* Excerpt provided:
↓

In the stands, the six casts a magical touch
Hindustan Times|October 11, 2023
AIthough it is reasonable to lament sixes and their ubiquity nowadays, it is easier to do so before a screen. The ennui of relentless big hitting, the compulsory excitement of commentators, the explosion of graphics, all of it recedes at the ground.
Rahul Bhattacharya
In the stands, the six casts a magical touch

Sixes in real life don't feel like a video game. Each one draws from the crowd a genuine thrill, even wonder.

The eyes that follow the path of the ball are agleam. People crane their necks to see where it lands, they throw their mouths open and their hands up in the air, applaud spectator catches and drops alike. For a fleeting moment the spectator fielding the ball becomes, literally, a part of the action. Nothing else like it exists in cricket.

My first experience at this World Cup was a match at the Kotla that featured 31 sixes. Between them South Africa and Sri Lanka scored 754 runs in a day, about five hundred of those in boundaries. To say that they smashed or blasted these would be untrue. Batters today can access parts of the ground that their predecessors did not know existed, they can get there in ways their forebears could not imagine, all the while retaining the ancient methods.

At the Kotla on Saturday, Quinton de Kock began at a positively traditional pace, stroking his lovely drives, staying watchful - until, on getting to fifty, he flipped on a switch to display a whole range of dance-downs, back-aways, inside-outs and pick-ups.

Rassie van der Dussen, built like a prizefighter, fleet-footed against spin, handsome on the loft, showcased a bouquet of paddles, reverses and laps, all the while maintaining a clinical assurance.

↑

Answer these questions using the column on sixes:
1. How many sixes did the match at the Kotla feature?
2. How many runs did South Africa and Sri Lanka score between them in that match?
3. At what point did Quinton de Kock switch from his traditional pace?
The rows that come next are separate material with no tie to the column on sixes.

* Provided records:
↓

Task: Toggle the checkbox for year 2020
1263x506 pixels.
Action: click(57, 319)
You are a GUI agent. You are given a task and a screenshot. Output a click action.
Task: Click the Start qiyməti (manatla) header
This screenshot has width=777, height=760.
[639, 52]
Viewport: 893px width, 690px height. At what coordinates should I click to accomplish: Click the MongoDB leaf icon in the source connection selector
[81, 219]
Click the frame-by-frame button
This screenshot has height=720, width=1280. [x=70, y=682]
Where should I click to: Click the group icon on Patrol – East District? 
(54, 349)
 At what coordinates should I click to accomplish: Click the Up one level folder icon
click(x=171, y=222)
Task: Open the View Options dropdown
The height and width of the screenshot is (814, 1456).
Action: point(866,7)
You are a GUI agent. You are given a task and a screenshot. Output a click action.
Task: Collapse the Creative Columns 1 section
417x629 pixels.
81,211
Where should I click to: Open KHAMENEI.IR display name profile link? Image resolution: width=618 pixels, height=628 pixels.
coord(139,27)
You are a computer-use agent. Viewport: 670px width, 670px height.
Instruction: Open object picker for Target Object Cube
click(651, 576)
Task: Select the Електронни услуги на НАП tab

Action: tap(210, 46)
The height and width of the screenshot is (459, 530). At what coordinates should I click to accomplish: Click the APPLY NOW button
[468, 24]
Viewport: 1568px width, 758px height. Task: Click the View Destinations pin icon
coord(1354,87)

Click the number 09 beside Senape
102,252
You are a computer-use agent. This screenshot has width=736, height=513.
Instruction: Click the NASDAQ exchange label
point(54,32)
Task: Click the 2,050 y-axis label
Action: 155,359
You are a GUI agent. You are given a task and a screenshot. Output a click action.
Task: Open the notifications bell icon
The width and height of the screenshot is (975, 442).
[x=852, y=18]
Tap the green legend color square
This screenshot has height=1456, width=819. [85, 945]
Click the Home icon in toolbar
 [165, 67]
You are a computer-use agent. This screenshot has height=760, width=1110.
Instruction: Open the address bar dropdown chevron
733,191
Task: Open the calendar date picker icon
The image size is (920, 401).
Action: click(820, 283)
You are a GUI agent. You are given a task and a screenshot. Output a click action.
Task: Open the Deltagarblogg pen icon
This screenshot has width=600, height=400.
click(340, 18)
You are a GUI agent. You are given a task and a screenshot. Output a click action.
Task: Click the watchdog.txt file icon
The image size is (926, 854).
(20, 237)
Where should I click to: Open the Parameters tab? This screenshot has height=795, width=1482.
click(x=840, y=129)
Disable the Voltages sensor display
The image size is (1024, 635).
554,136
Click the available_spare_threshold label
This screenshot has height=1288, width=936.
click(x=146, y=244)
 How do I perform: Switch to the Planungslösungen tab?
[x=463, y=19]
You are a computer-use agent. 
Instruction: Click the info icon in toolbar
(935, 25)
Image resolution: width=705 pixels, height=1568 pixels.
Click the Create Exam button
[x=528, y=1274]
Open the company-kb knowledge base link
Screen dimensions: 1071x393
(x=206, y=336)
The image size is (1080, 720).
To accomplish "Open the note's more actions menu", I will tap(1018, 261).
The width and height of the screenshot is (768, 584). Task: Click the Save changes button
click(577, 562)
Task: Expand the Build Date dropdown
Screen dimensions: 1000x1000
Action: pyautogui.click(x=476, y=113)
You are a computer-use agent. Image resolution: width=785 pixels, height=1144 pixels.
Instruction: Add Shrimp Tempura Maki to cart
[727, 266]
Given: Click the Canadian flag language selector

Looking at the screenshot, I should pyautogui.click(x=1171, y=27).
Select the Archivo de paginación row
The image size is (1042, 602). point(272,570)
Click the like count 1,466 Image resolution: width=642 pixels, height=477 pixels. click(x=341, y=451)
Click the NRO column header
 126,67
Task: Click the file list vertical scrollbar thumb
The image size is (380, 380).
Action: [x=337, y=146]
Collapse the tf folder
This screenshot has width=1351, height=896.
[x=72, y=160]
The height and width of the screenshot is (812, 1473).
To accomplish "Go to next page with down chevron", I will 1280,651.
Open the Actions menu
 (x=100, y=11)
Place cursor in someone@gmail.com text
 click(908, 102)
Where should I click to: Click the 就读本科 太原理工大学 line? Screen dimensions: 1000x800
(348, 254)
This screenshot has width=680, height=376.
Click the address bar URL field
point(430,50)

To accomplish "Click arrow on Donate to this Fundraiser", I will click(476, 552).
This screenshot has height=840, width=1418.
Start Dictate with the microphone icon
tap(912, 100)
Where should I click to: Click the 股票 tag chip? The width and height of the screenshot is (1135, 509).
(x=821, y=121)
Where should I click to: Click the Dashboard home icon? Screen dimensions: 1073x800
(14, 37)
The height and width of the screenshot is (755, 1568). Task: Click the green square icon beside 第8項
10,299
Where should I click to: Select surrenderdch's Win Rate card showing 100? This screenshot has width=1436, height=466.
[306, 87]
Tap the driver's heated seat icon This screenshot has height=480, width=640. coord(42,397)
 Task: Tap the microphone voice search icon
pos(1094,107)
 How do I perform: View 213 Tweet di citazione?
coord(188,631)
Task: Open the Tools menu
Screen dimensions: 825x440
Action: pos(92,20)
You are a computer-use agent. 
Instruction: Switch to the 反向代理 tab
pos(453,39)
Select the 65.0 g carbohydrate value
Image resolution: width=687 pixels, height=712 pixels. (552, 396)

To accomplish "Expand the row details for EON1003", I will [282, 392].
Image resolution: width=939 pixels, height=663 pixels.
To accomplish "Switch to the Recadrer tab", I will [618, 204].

↑

* Task answer:
1. 31
2. 754
3. On getting to fifty